Philosopher / Alain Badiou

Si la philosophie sert à quelque chose, c’est bien à éloigner de nous le calice des passions tristes, à nous enseigner que la pitié n’est pas un affect loyal, ni la plainte une raison d’avoir raison, ni la victime ce à partir de quoi nous devons penser. D’une part, comme l’établit une fois pour toutes le geste platonicien, c’est du Vrai, décliné s’il le faut comme Beau ou comme Bien, que s’origine toute passion licite et toute création à visée universelle. D’autre part, l’animal humain, comme le sait Rousseau, est essentiellement bon, et, quand il ne l’est pas, c’est que quelque cause extérieure l’y contraint, cause qui doit être détectée, combattue et détruite dès que possible, sans la moindre hésitation.
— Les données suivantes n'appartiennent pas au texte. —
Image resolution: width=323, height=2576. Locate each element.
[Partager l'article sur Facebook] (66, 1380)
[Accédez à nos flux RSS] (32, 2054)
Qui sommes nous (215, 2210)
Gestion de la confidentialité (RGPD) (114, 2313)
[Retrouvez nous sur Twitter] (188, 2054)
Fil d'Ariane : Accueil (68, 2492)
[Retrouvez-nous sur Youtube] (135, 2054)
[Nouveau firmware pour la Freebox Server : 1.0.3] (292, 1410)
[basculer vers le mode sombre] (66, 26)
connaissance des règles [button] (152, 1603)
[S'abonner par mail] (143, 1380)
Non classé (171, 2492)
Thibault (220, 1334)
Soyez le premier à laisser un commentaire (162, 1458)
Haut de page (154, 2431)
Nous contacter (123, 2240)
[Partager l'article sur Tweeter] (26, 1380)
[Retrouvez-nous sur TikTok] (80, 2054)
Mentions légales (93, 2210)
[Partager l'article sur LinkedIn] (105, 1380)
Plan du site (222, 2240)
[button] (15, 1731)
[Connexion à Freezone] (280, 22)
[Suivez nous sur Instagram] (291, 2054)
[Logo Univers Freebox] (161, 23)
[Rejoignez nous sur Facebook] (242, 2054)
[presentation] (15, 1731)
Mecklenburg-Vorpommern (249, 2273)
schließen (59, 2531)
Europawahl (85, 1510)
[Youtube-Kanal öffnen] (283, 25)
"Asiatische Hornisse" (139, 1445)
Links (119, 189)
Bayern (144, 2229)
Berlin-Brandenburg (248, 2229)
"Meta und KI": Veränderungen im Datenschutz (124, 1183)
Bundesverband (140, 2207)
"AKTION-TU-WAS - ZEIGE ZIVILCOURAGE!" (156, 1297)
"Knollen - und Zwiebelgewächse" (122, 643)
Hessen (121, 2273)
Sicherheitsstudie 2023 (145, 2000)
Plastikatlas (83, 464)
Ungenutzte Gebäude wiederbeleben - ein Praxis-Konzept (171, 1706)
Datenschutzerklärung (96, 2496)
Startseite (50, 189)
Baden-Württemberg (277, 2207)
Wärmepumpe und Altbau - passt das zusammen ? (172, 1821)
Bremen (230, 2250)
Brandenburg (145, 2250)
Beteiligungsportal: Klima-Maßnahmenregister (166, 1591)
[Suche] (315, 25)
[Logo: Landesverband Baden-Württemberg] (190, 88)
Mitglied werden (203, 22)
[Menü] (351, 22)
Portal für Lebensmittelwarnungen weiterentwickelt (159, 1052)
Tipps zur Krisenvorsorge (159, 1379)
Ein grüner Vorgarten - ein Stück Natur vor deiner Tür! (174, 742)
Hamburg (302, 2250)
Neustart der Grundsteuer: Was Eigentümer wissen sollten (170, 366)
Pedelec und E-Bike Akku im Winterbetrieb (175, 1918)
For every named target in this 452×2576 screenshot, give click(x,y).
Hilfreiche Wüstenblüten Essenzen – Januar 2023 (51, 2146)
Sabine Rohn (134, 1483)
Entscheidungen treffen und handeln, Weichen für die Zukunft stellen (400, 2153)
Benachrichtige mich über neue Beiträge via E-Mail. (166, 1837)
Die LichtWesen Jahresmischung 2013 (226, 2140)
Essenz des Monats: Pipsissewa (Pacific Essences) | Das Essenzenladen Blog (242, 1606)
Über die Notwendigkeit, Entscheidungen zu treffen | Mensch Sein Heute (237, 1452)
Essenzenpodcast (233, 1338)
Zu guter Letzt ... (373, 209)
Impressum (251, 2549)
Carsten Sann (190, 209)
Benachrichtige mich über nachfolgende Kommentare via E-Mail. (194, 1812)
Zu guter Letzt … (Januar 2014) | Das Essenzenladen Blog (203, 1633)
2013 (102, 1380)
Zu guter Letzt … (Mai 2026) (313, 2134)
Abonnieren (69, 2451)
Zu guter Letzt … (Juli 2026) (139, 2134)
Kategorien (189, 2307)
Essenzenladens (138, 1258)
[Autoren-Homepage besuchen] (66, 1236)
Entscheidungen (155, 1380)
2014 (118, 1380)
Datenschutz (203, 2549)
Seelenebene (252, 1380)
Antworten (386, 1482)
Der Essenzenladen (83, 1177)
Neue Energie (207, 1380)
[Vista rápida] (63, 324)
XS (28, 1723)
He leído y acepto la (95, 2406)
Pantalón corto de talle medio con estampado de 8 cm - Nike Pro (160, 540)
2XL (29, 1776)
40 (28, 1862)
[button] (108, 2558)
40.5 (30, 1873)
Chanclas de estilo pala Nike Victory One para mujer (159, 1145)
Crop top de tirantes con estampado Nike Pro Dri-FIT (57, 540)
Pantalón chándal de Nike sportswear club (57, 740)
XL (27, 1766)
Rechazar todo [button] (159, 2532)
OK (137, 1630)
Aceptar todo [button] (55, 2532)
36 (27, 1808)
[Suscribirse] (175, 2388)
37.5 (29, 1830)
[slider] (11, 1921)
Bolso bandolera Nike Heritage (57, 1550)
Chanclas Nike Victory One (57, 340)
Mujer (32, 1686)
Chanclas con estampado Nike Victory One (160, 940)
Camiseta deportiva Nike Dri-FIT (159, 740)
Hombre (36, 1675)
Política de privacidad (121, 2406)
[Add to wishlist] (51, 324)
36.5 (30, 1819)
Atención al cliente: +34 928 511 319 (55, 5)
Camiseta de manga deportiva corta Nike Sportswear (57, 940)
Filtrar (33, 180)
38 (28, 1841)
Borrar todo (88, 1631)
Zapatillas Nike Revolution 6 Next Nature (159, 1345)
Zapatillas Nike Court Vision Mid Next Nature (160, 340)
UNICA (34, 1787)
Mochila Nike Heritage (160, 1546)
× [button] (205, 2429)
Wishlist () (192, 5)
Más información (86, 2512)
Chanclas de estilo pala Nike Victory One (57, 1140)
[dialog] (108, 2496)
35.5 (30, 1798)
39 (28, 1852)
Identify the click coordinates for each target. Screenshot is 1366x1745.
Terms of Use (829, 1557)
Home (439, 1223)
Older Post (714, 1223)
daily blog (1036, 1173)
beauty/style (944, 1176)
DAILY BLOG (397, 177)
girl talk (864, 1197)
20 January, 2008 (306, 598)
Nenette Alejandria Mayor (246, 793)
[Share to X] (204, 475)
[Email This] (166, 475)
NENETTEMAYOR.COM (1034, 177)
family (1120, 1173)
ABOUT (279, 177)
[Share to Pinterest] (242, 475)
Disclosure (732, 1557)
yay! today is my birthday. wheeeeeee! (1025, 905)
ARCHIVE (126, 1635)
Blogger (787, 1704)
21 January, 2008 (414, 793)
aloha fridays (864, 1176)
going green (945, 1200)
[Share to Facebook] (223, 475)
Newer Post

Ceux qui prétendent que l’animal humain est malfaisant ne veulent que le domestiquer pour en faire, au service de la circulation des capitaux, un salarié morose et un consommateur déprimé. Capable qu’il est de créer dans divers mondes des vérités éternelles, l’homme détient en lui-même l’ange dont les religions voulaient le doubler. C’est ce qu’enseigne, depuis toujours, la philosophie proprement dite. Pour que cet ange intérieur se déclare, il importe de tenir un principe, une maxime, finalement toujours la même, sous une grande variété de formes. Choisissons celle de Mao : « Rejetez vos illusions, et préparez-vous à la lutte. » Tenir le vrai contre l’illusoire et, quelles que soient les circonstances, combattre plutôt que se rendre, je ne vois pas qu’une philosophie véritable, comme sont celles des quatorze dont mon petit panthéon abrite les noms propres, puisse désire autre chose.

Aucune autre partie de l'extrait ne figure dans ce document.